Start

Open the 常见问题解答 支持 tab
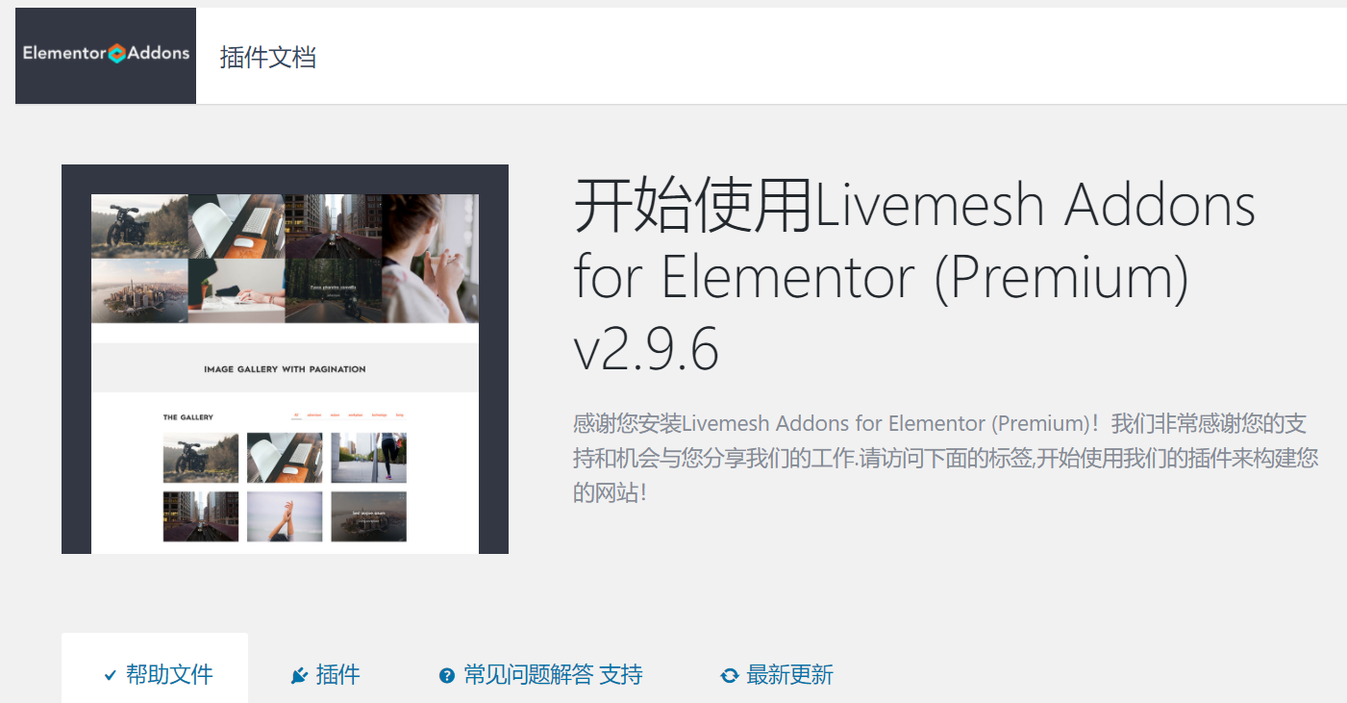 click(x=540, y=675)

End
Start

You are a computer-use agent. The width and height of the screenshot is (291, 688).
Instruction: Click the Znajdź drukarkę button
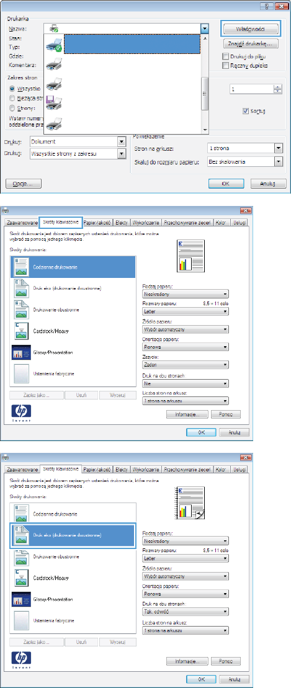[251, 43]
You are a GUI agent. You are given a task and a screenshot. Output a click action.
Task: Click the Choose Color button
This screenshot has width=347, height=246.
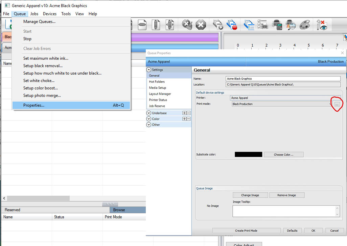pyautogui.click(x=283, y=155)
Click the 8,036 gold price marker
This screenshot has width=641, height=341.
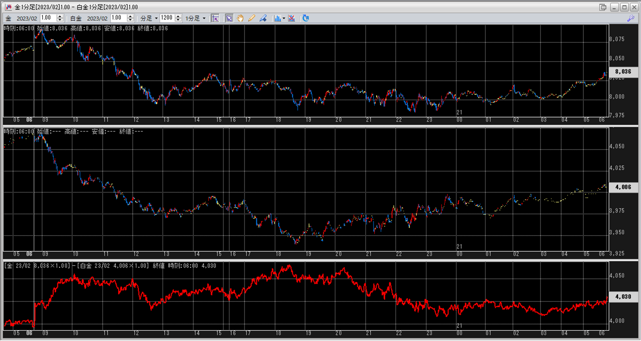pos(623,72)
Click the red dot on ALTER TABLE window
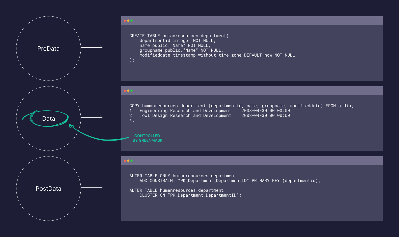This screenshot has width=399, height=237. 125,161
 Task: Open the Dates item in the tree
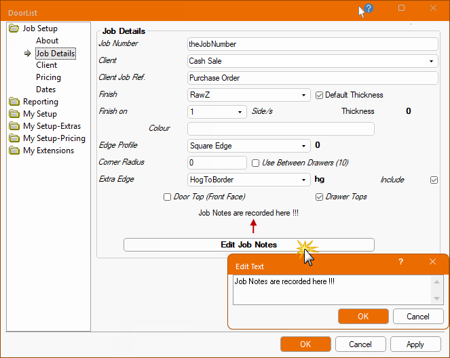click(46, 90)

End

Report each line of the listing above that contains the word "Open", copied in full. Only matches with the same capitalization count.

Open the 常见问题解答 支持 tab
 Task: Open the Dates item in the tree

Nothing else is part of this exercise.